By: Rahul Gupta user 23 Jan 2018 at 2:16 p.m. CST

4 Responses
Rahul Gupta gravatar
I see on this page: https://gluu.org/docs/cm/alpha/configuration/configuring-GluuCE-Cluster/ "Edit the file /opt/symas/etc/openldap/symas-openldap.conf to allow servers within chroot to connect to LDAP and make OpenLDAP to use OLC (On-Line Configuration). As Gluu recommends to use FQDN or IP for its connections to LDAP. Change the values of HOST_LIST and EXTRA_SLAPD_ARGS HOST_LIST="ldaps://127.0.0.1:1636/" to HOST_LIST="ldaps://127.0.0.1:1636/ ldaps://<server_ip>:1636" EXTRA_SLAPD_ARGS=" " to EXTRA_SLAPD_ARGS="-F /opt/symas/etc/openldap/slapd.d" Generate new SSL certificate for OpenLDAP: The default certificate for OpenLDAP in Gluu Server is for localhost only, we need to generate a hostname based certificate for wider access. (Skip/Modify this step if you are using a different CA system). Important: Common Name (e.g. server FQDN or YOUR name) should be your hostname." However, a few folks have mentioned that one has to Tunnel to reach OpenLDAP within Gluu: https://support.gluu.org/identity-management/4991/ldapsearch-cant-access-gluu-server-got-ldap_sasl_interactive_bind_s-cant-contact-ldap-server-1/ https://support.gluu.org/identity-management/4253/cant-connect-to-openldap-externally/ Is it possible to connect to Gluu's LDAP directly? Or does one have to tunnel? It's unclear from the contradicting pages. Thanks!

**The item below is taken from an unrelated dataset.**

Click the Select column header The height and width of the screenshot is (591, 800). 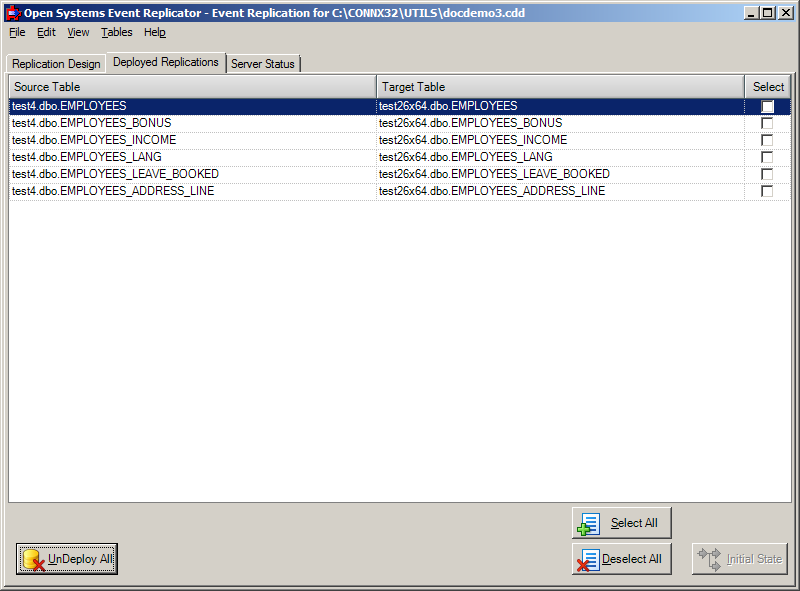(767, 87)
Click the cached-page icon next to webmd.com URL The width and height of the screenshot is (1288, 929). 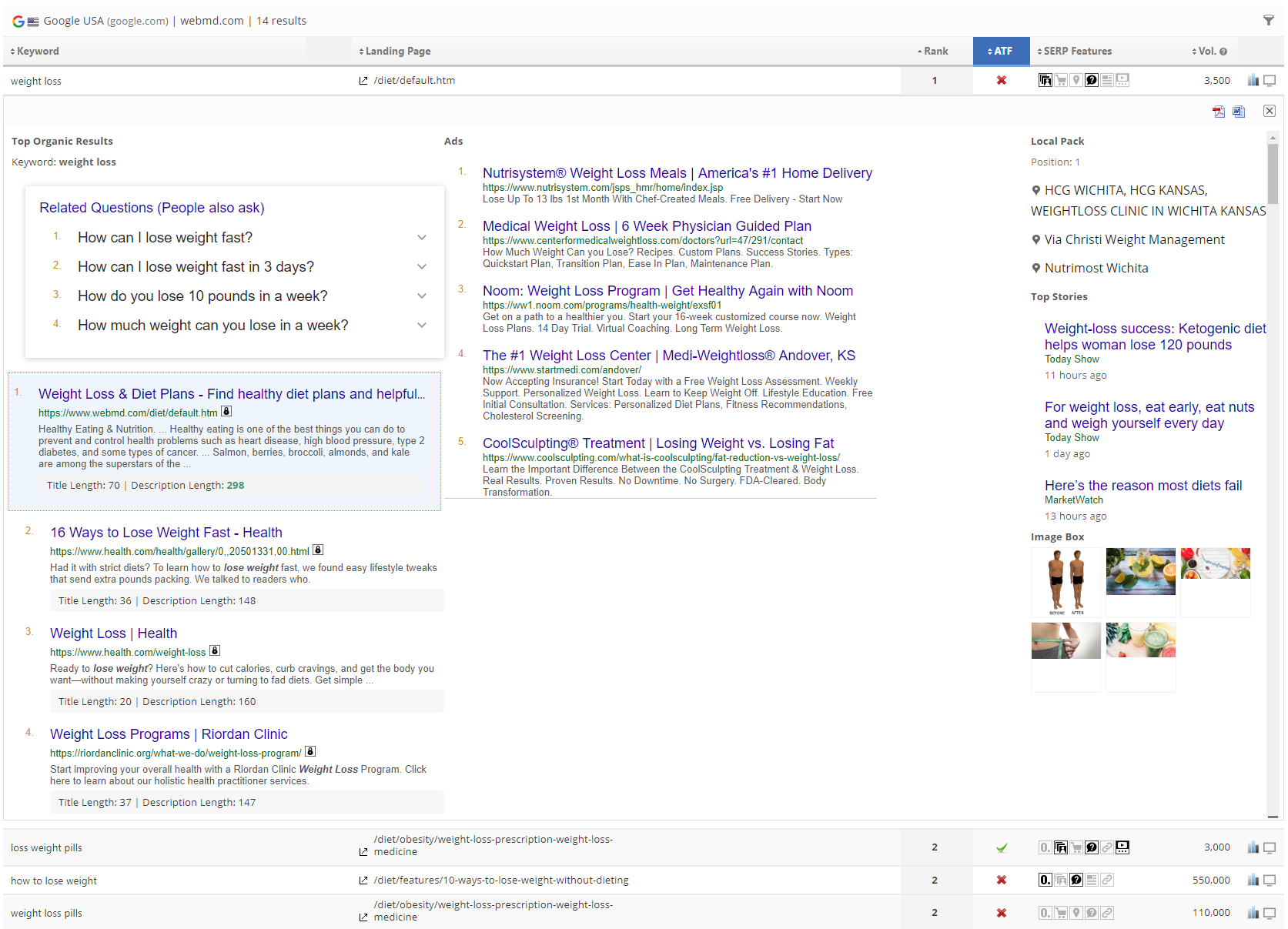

By Aliaksandr Samuseu staff 23 Jan 2018 at 6:41 p.m. CST

Aliaksandr Samuseu gravatar
Hi, Rahul. >Is it possible to connect to Gluu's LDAP directly? Or does one have to tunnel? It's unclear from the contradicting pages. Yes, it's possible and the quote from the cluster docs actually shows how it's done (no need to change the other property if don't need to cluster it): > Change.. > HOST_LIST="ldaps://127.0.0.1:1636/" to HOST_LIST="ldaps://127.0.0.1:1636/ ldaps://<server_ip>:1636" It's also true that usually tunnelling is suggested, as it's much safer way to do this. At least, if you'll decide to expose its ports to the outter net, make sure you set firewall rules limiting who can connect from where.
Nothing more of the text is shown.